Posted by: David Poland
at April 11, 2008 01:30 AM
I would never go out with a film student from Columbia? Have you seen their tuition?! I like to go Dutch.
Posted by: repeatfather
at April 11, 2008 09:30 AM
"The story device - a sick soldier telling the story to a little girl in order to trick her into getting him drugs that he wants to use to commit suicide
Is this a spoiler?"
I gleaned as much from the trailer, so I doubt its a spoiler.
Posted by: mysteryperfecta
at April 11, 2008 11:24 AM
When does this come out, or screen, in LA?
Posted by: Aris P
at April 11, 2008 11:36 AM
The hosting site (apple.com) shows a release date of May 9th. The trailer looks amazingly beautiful, so here's hoping.
Posted by: bmcintire
at April 11, 2008 11:46 AM
I don't think every director needs to show command of character and narrative...that's just a limiting view of what a film can be. I wouldn't ask Jodorowsky to make a film like that, although it could be argued that he has. But it's not what seems to interest him.
Posted by: The Big Perm
at April 11, 2008 12:14 PM
Sure, but I think it's an undervalued trait today. And I don't think Jodorowsky is a good comparison because his movies were never pretty for pretty's sake like so many music video directors seem to think equals art.
Posted by: jeffmcm
at April 11, 2008 12:26 PM
The poor man's Gilliam.
I'm often surprised that the people who argue that Tarsem's visuals make the Cell worth watching alone, so it doesn't matter how bad the story is, often don't extend the same latitude to Michael Bay.
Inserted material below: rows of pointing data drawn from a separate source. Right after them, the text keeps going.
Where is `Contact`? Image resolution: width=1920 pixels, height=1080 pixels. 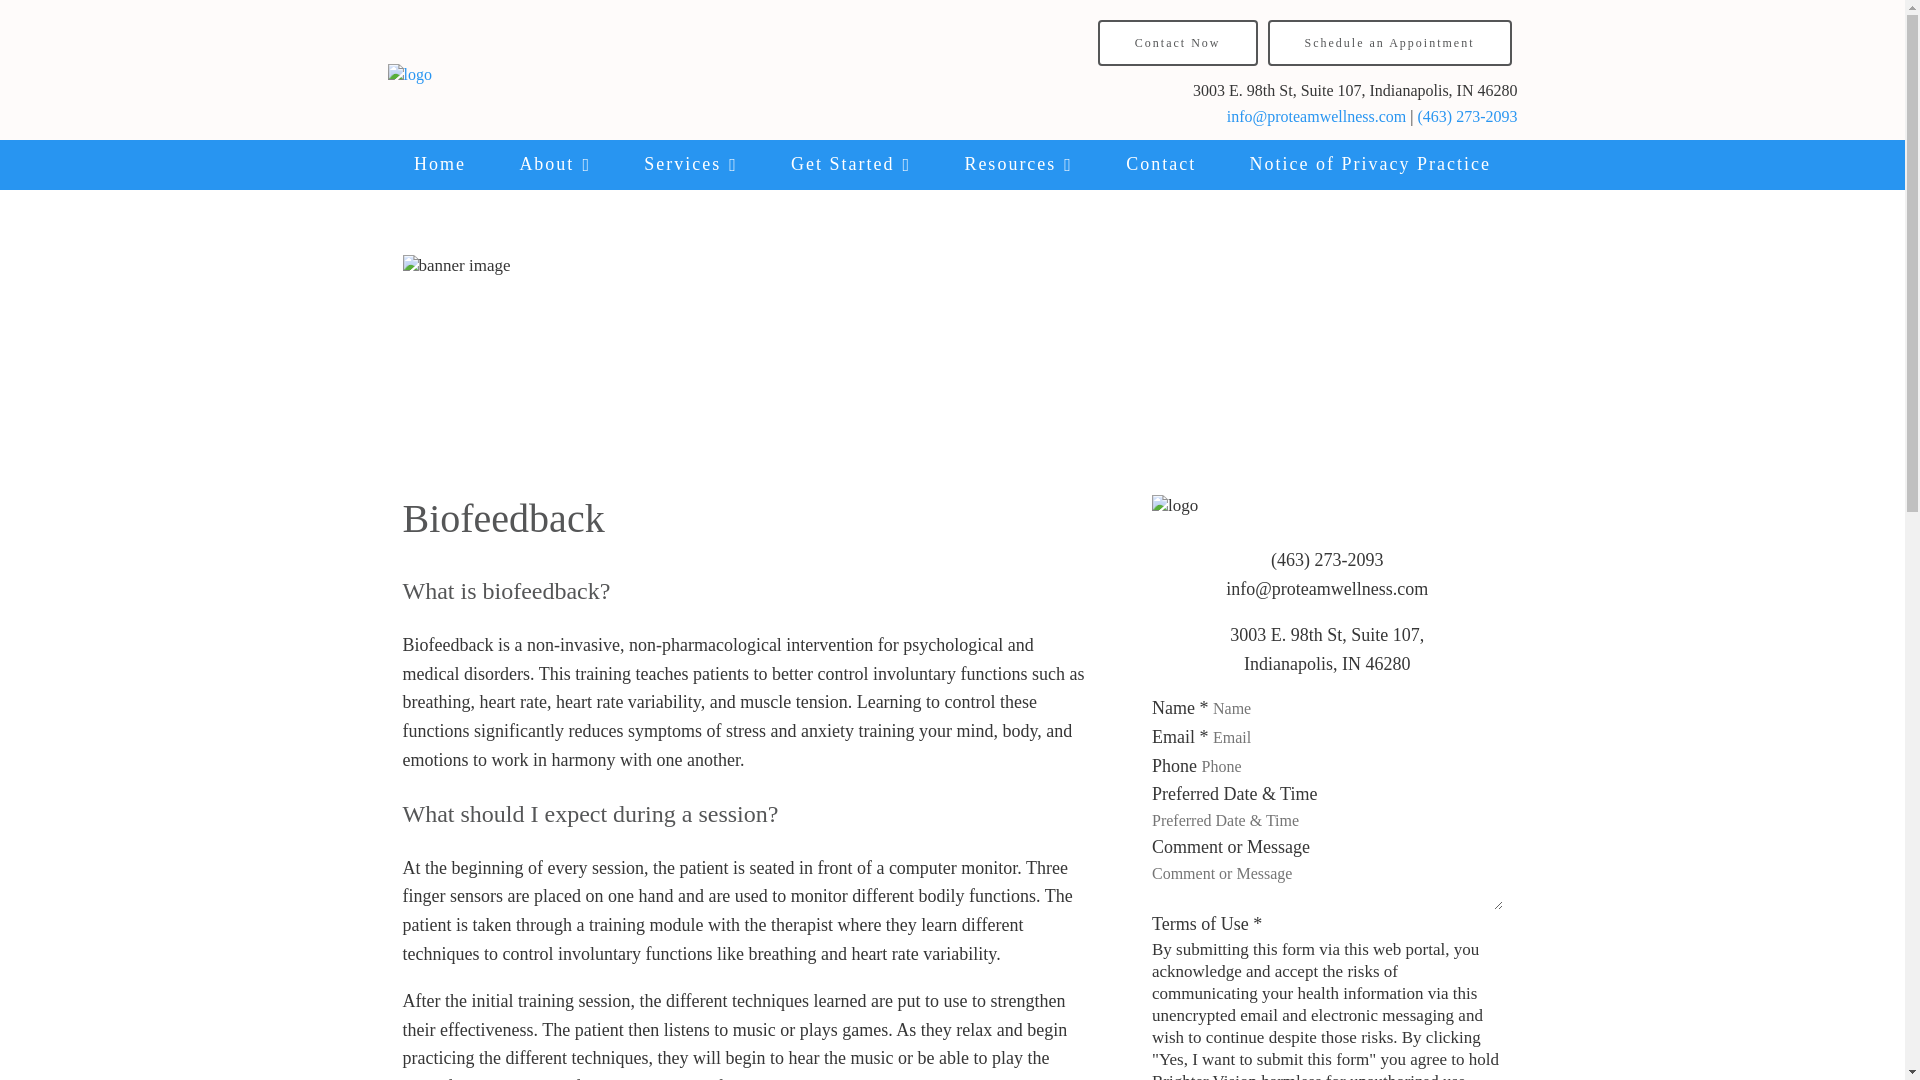
Contact is located at coordinates (1162, 165).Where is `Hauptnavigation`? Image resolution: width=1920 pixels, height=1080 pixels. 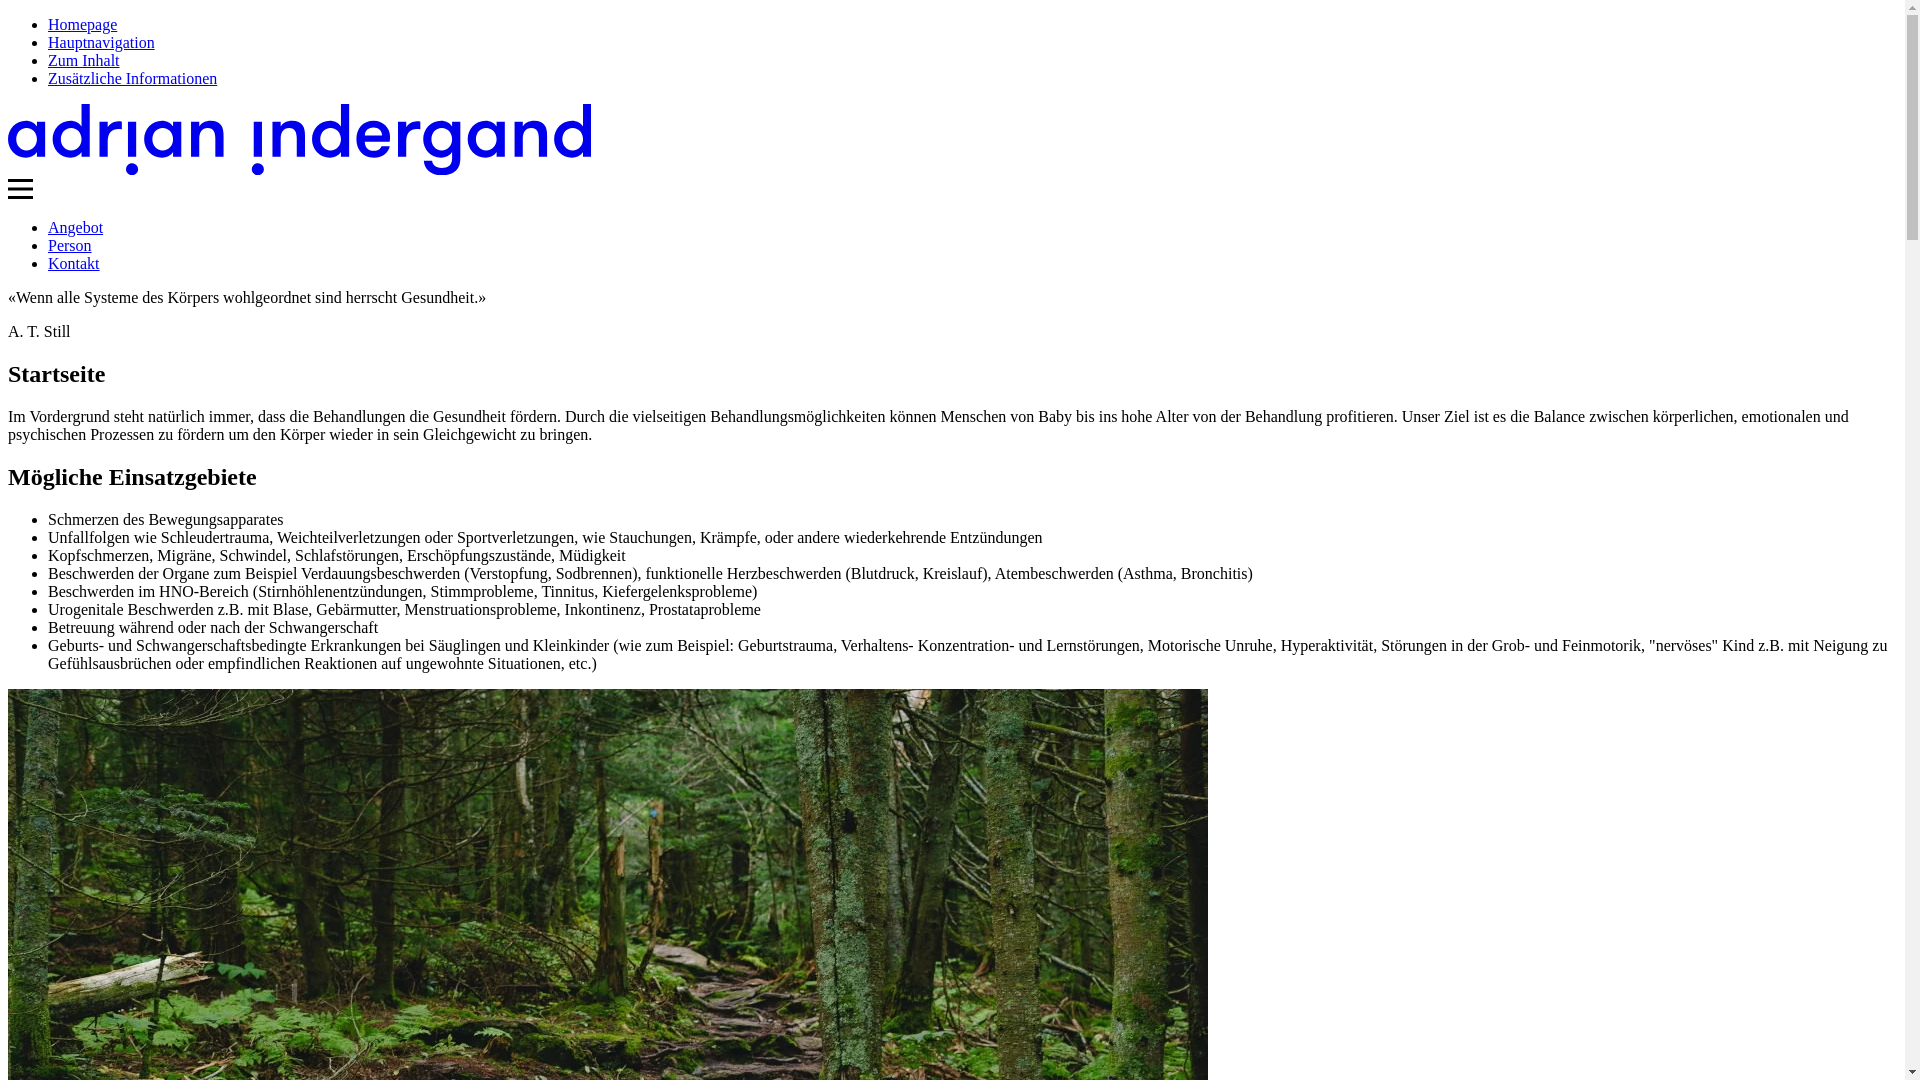 Hauptnavigation is located at coordinates (102, 42).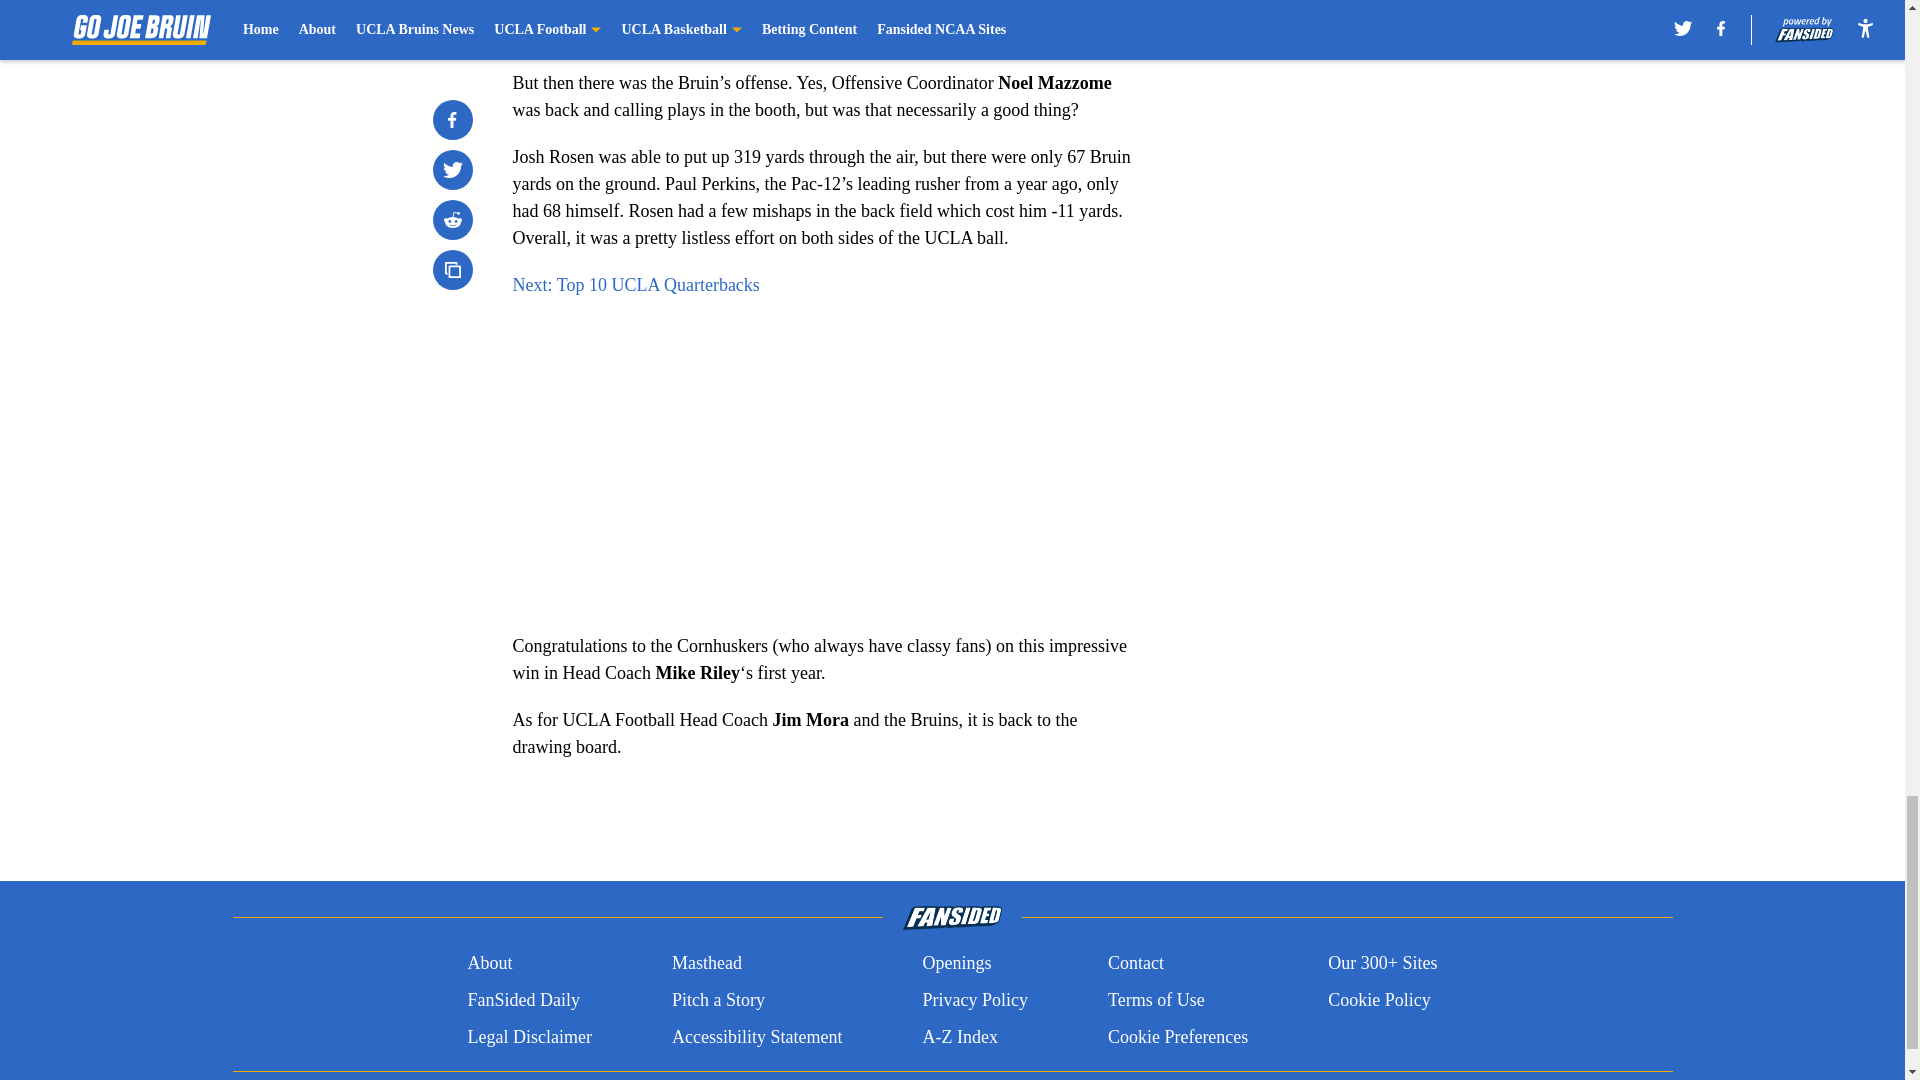  I want to click on Pitch a Story, so click(718, 1000).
Likely it's because Bay is not an Artiste!
Posted by: westpilton
at April 11, 2008 12:46 PM
There's a big difference between Singh's visuals and Bay's visuals. Bay hires good cinematographers and points the camera at pretty things, and that's all. Singh at least shows some signs of having had an art history education.
Posted by: jeffmcm
at April 11, 2008 01:17 PM
Not every director needs to show command of character and narrative... but if the director chooses to tell a narrative, with characters in it-- as Tarsem has!-- it would certainly help.
Posted by: Eric
at April 11, 2008 01:59 PM
As Harry Cohn memorably said to an art director requesting more money to make a set look less chintzy: "If they're watching the sets instead of the actors, we're fucked."
Posted by: Cadavra
at April 11, 2008 04:35 PM
Damn straight.
Posted by: jeffmcm
at April 12, 2008 02:42 AM
The final 30 minutes or so (it's been a while) of The Cell has some of the most fascinating character work of that year.
My very favourite review of that film is the one below. It's a great read whether you like the film or not.
Posted by: KamikazeCamelV2.0
at April 12, 2008 08:22 AM
The Fall is opening in New York and LA on May 9th and then rolling out from there.
Posted by: errolmorrisfan
at April 12, 2008 09:57 AM
Anyone up for discussing this again now that it's been out a bit?
While I admired so many of the visuals, it felt like I'd seen this story at least twice in recent years, those it occupies a curiously indifferent middle ground between the atrocious "Tideland" and the fine "Pan's Labyrinth."
Tarsem certainly has a way with a striking, usually sinister image, but the characters in the real-life story were pretty underdeveloped and not particularly sympathetic. Odd that in its day "Blade Runner" was considered cold and "style over substance"; That film looks warm and fuzzy compared to the ciphers on hand here. No one ever likes to pick on a kid, but the lead girl is pretty cloying in spots, and even much of the fantastical "epic" story is kind of dorky and embarrassing (I'm thinking of the GOOGLY bits and that part where the soundtrack song sings the dialogue a beat after it's spoken.)
I was fairly bored through long stretches, though THE BLUE CITY fucking RULED, and things pick up nicely at the end when every starts getting THEIR ASSES OWNED.
Amusingly, the classical piece-- Beethoven's 7th, I believe-- that plays over the beginning and end credits and repeats throughout is the same piece used by Boorman in ZARDOZ and Gaspar Noe in IRREVERSIBLE.
I guess when you hear the 7th in a movie, you can now safely assume some maniac director is about to drop some seriously pretentious idiocy on you.